Verweisung in der Berufsunfähigkeitsversicherung
Bei der Wahl der Berufsunfähigkeitsversicherung spielt die Möglichkeit der sogenannten „Verweisung“ eine entscheidende Rolle: Der Versicherer auf der einen Seite und die Versicherten auf der anderen Seite vertreten gegensätzliche Ansichten über die Verweisung in andere Tätigkeitsfelder bzw. Berufe im Falle der Berufsunfähigkeit. Streitig ist dies insbesondere bei der geplanten Verweisung in Berufe, durch die nur ein gemindertes Einkommen erzielt werden kann, oder der Grad sozialer Wertschätzung sinkt.
Das OLG Frankfurt (Az. 12U 82/08) hatte in diesem Zusammenhang über einen Fall zu befinden, der einen berufsunfähig gewordenen Gerichtsvollzieher betraf, welcher in eine Tätigkeit des mittleren Justizdienstes verwiesen werden sollte. Die gegen diese Verweisung gerichtete Klage des Gerichtsvollziehers hatte Erfolg – insbesondere aufgrund des verminderten Einkommens. So stellte das Gericht fest, dass eine Einkommenseinbuße von 30% die Schwelle der Erheblichkeit übersteigt und damit eine Verweisung ausschließt. Inzwischen hat sich in der Rechtsprechung die Ansicht gefestigt, dass ab einer Einbuße von 20% und mehr die Unzumutbarkeit der Verweisung vorliegt.
Weniger greifbar ist hingegen das Argument der geringeren sozialen Wertschätzung. Eine solche Wertschätzung ist gerichtlich nicht feststellbar und somit ein zu unklares und nicht greifbares Argument gegen eine Verweisung. Daneben hat allerdings das OLG München entschieden, dass allein die Verminderung der Arbeitszeit kein ausreichender Ausgleich für die Einkommenseinbuße darstellen kann.

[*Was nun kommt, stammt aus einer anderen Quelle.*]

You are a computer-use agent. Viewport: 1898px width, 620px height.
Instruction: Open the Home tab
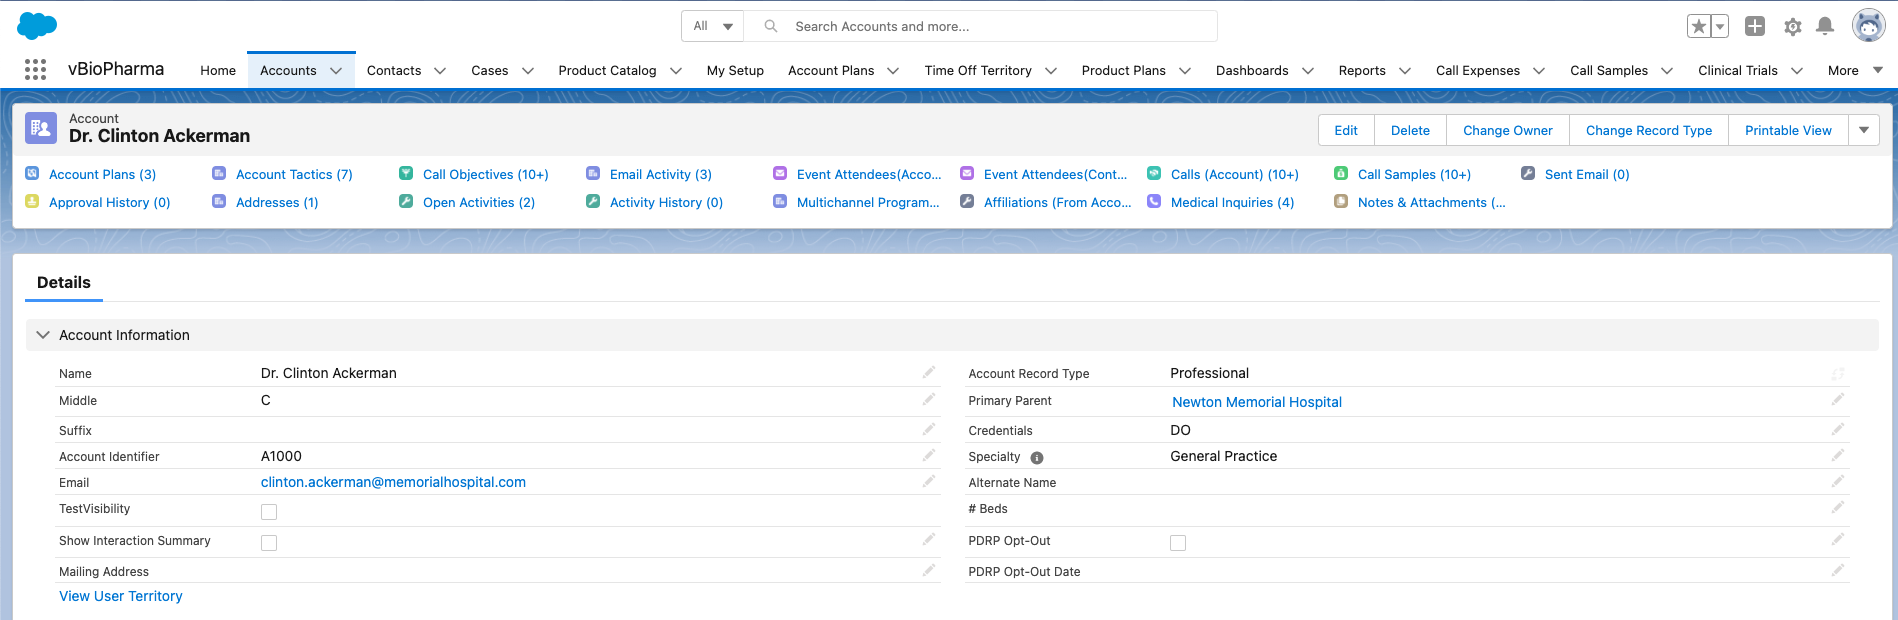(218, 70)
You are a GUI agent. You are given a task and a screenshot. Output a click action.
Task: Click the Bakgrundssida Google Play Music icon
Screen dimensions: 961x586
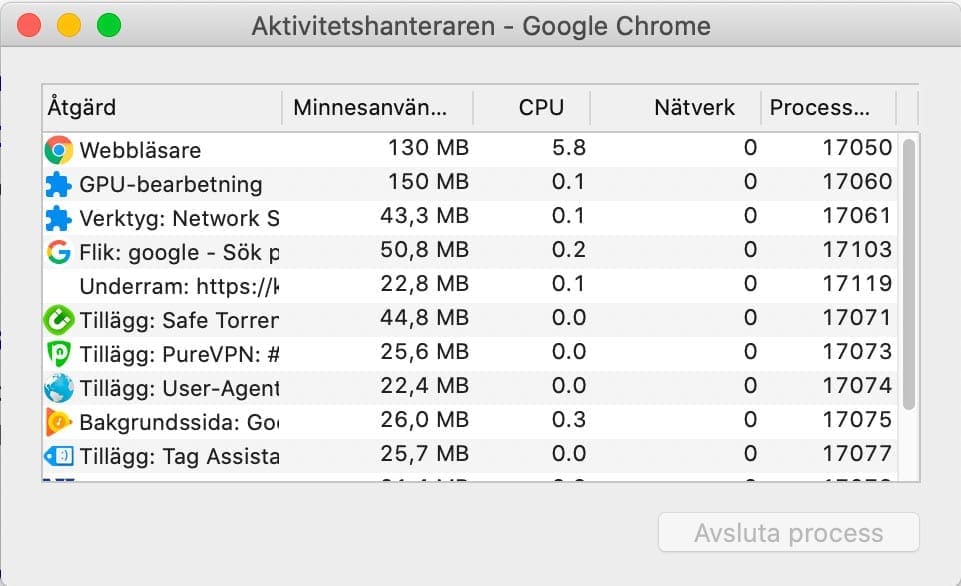[x=59, y=422]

Für die Praxis ergibt sich hieraus Folgendes: Die Verweisung in einen anderen Beruf scheidet klar bei einer Einkommenseinbuße von 20% aus. Daher ist es für den Versicherungsinteressierten umso wichtiger, eine Berufsunfähigkeitsversicherung zu wählen, die klare und eindeutige Regelungen in ihren Vertragsbedingungen aufstellen. Neben dem Preis sollte also insbesondere auf die Verweisungsoptionen Acht gegeben werden, die sich der Versicherer offen hält. Einer Versicherung, die Versicherungsschutz zum „Dumpingpreis“ verspricht, sollte demzufolge ein gesundes Misstrauen entgegen gebracht werden, da hier angenommen werden kann, dass sich der Versicherer eine Vielzahl an Verweisungsmöglichkeiten einräumt.
Inzwischen haben einige Versicherer auf die durch die Rechtsprechung entwickelten Zumutbarkeitsregelungen reagiert und diese in ihrem Vertragsregelwerk aufgenommen:
(…) In den beiden zuvor genannten Fällen ist es darüber hinaus nicht zumutbar, dass das jährliche Bruttoeinkommen 20 % oder mehr unter dem Bruttoeinkommen im zuletzt ausgeübten Beruf vor Eintritt der gesundheitlichen Beeinträchtigung liegt. Sollte der Bundesgerichtshof einen geringeren Prozentsatz als nicht zumutbare Einkommensminderung festlegen, ist dieser auch für uns maßgeblich. (Auszug aus den BU Bedingungen der Alten Leipziger, Tarif BV10, Stand 2011)
Auch solche und weitere Regelungen können keine Garantie für die unmittelbare Zahlung im Falle der Berufsunfähigkeit geben. Jeder Einzelfall weist individuelle Bedingungen auf, die unterschiedlich zu bewerten sind und folglich zu unterschiedlichen Ergebnissen führen können. Wenn Sie allerdings auf klar formulierte Regelungen insbesondere in Bezug auf die Leistungsbedingungen im Versicherungsfall geachtet haben, haben Sie das Risiko einer Verweisung erheblich reduziert.